The absence of FPR2 promotes chronic inflammation that impacts neutrophil response and maturation (34). FPR2 is also essential in myeloid cell development and mediating leukocyte recruitment (10). In contrast, our study has shown that FPR2 inhibition intensified CCL2, which is a signal for enhanced leukocytes mobilization but we observed overall decrease in monocytes and macrophages in acute HF which indicated initiation failure of innate immune response. FPRs are ubiquitously expressed, but FPR2 inhibition decreased overall leukocytes, and neutrophils antecede monocyte/macrophage in acute HF indicated FPR2 control leukocyte kinetics in acute HF (32). FPR2 inactivation increased proinflammatory (F4/80⁺/Ly6C^hi) macrophage infiltration which can be correlated with the gain in the chemokine CCL2. FPR2 can impact both pro-inflammatory and pro-resolving response depending up on the agonist (7, 8, 35, 36). Thus, FPR agonist/antagonist dependent activation of polarized macrophages that explain the leukocyte phenotype heterogeneity. Our study has provided evidence that inhibition of FPR2 using WRW4 boosted pro-inflammatory markers TNF-α and IL-6 with a compensatory increase in Arg-1, IL-10, and Ym-1 in acute HF indicative of overactivated inflammatory microenvironment. Initiation of the acute inflammatory response is essential for cardiac healing in an optimal manner (2, 15), but FPR2 inhibition led to an imbalance of chemokine signaling which failed to activate a required initial inflammatory response in acute HF.
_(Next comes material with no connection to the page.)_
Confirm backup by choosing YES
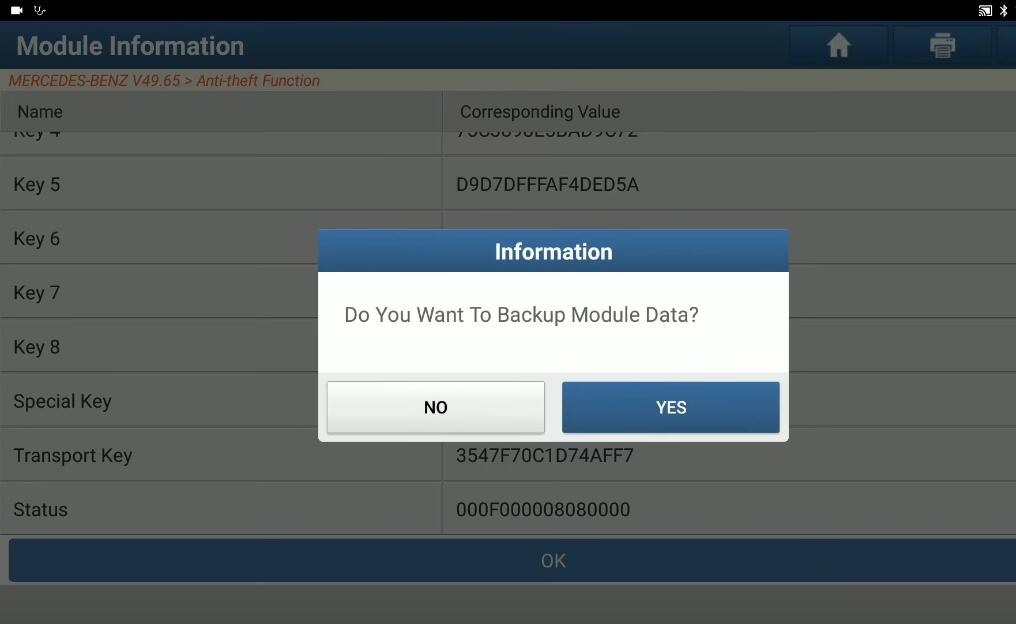 click(671, 407)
Our study provided a critical insight with FPR2 inactivation that delayed initiation of splenocardiac acute inflammatory response which is mandatory for cardiac healing. Thus, FPR2 play agonist/antagonist dependent switch controlling the ‘get-in’ signal in acute HF. In summary, our results revealed evidence that timely activation of FPR2 is important to resolve post-MI inflammation. Pharmacological inhibition of FPR2 alters ‘get-in’ signaling of leukocyte leading to non-resolving inflammation in acute HF. Our study has a limitation that we used a single dose of FPR2 antagonist WRW4 to inactivate FPR2 for 24 hr, moreover the LV dysfunction difference was insignificant. Thus, long-term studies are warranted to precisely monitor leukocyte ‘get-in’ and ‘get-out’ signal and phenotypic leukocyte polarization in context of FPR2 signaling.

Figure 5. WRW4 modulated chemokine kinetics post-MI in acute HF.

A. Bar graph representing mRNA expression of A. Tnf-α, IL-1β, and IL-10 B. Mrc-1, Arg-1 and Ym-1 in LV-infarct post-MI. C. Schematic representation of inflammation-resolution axis depicting the role of WRW4 and non-resolving mechanism in acute HF. *p<0.05 versus no-MI control post-MI. Values are means ±SEM; n=4 mice/group.